= Balarishta =

Death of a child in Hindu astrology

Balarishta in Hindu astrology is one of the Arishtas. These Arishtas are indicated by certain specific planetary situations or combinations or associations present at the time of one's birth or at the time of query or at a particular muhurta or happening as are revealed by the Natal Chart or the Query Chart or the Muhurta Chart. It is a Dosha.

==Arishtas==

The three kinds of Arishta that can strike a person at a very young age are – a) Balarishta or death before eight years, b) Madhyarishta or death before the age of twenty years and c) Yogarishta or death before thirty-two years.

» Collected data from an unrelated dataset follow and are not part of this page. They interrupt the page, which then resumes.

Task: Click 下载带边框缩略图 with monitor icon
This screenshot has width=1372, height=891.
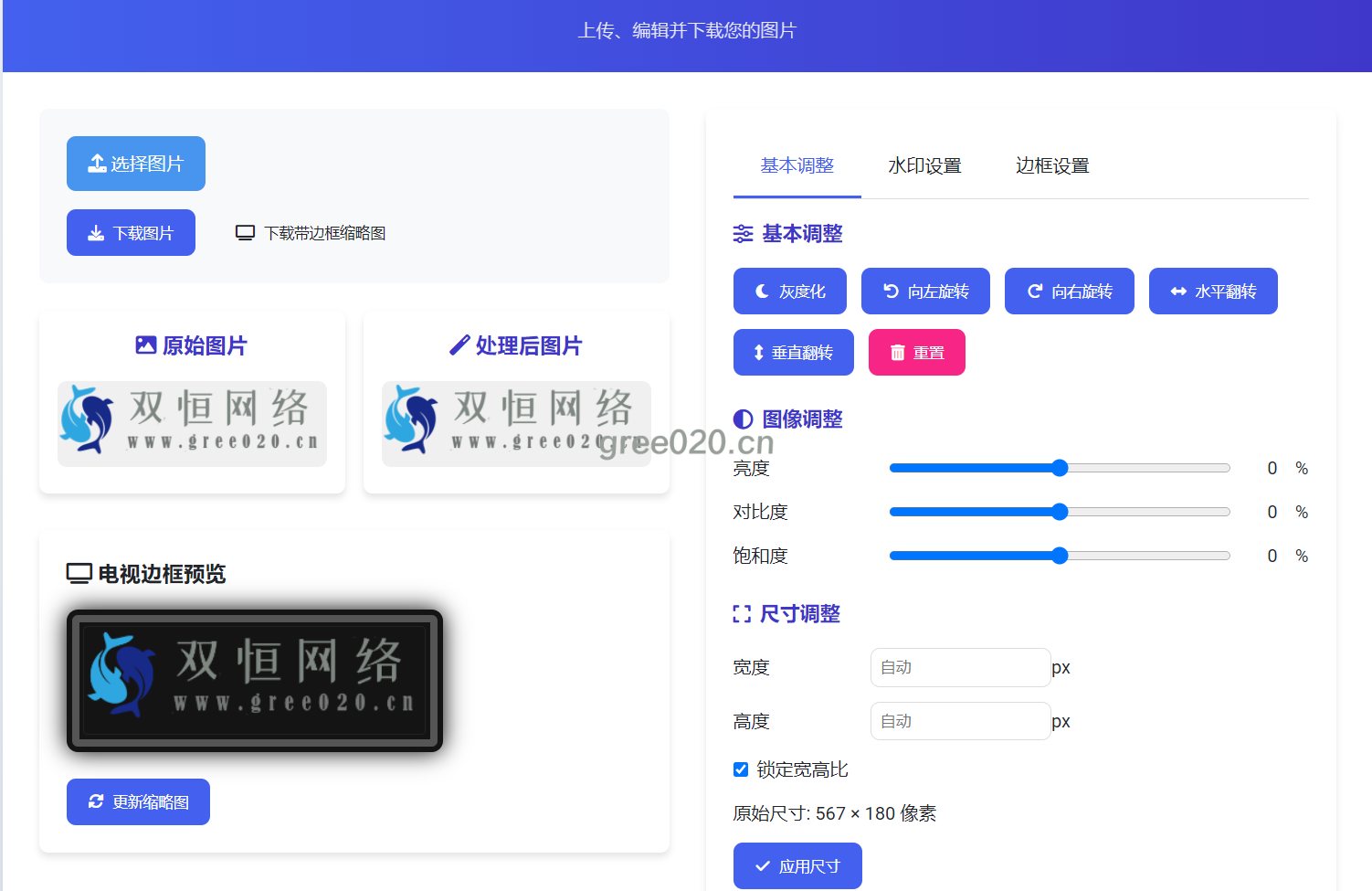Action: (x=311, y=233)
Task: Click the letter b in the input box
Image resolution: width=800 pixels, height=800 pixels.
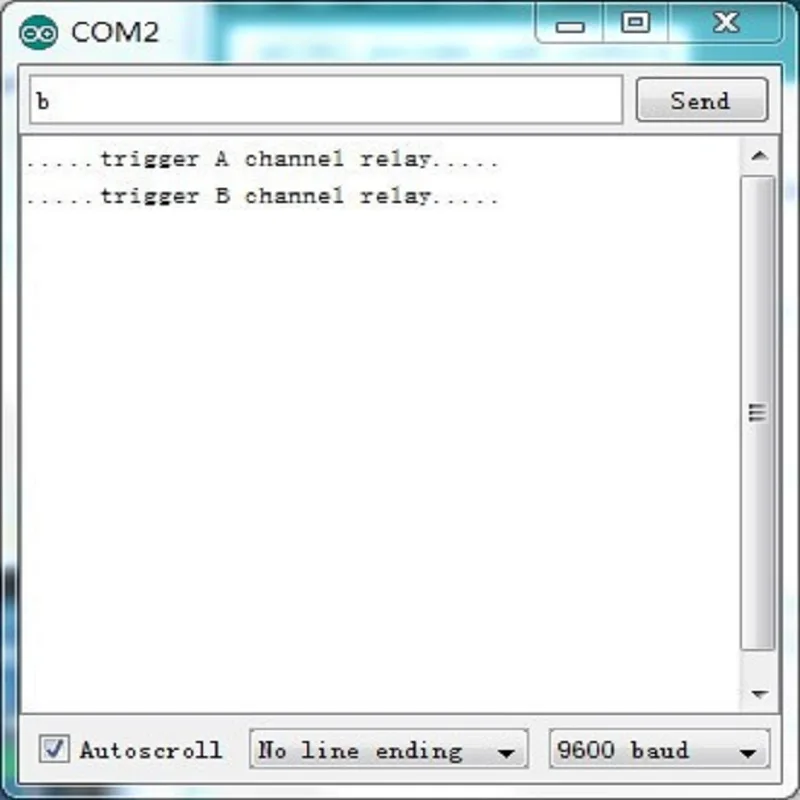Action: click(43, 101)
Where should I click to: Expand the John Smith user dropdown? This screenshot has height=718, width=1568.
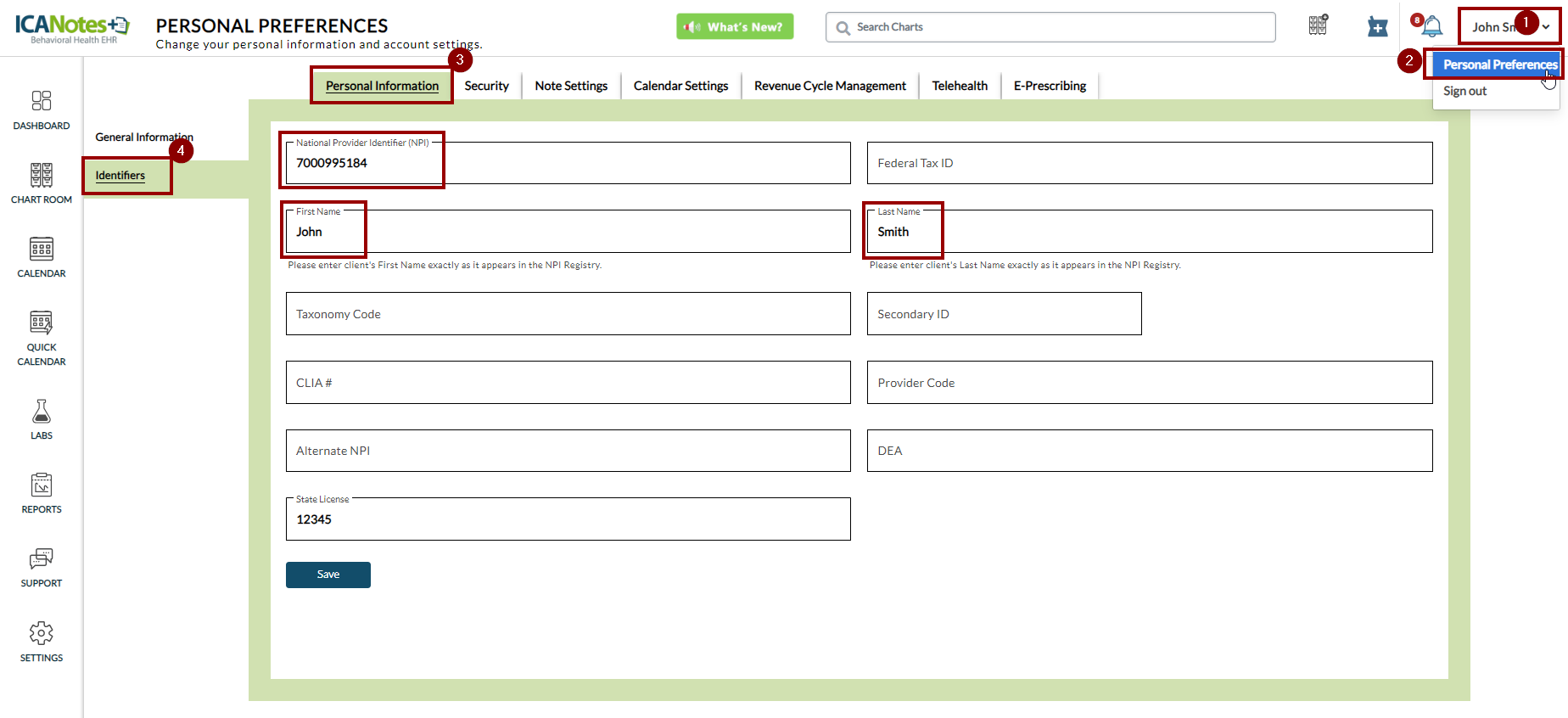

Balarishta is the Sanskrit word that means infant mortality, but astrologically it actually indicates a Dosha, a misfortune more in terms of ill-health during infancy and childhood than of any other kind of adversity that can strike a person at that age. Therefore, it is an affliction in the Natal Chart or Query Chart, an ava-yoga (evil yoga), which need not necessarily indicate early death, for death occurs only if the planetary infliction is severe and there are no other yogas indicating a longer term of life counter – acting Balarishta Dosha. In Astrology the most difficult task is the determination of one's age i.e. span of life, time of death and Balarishta.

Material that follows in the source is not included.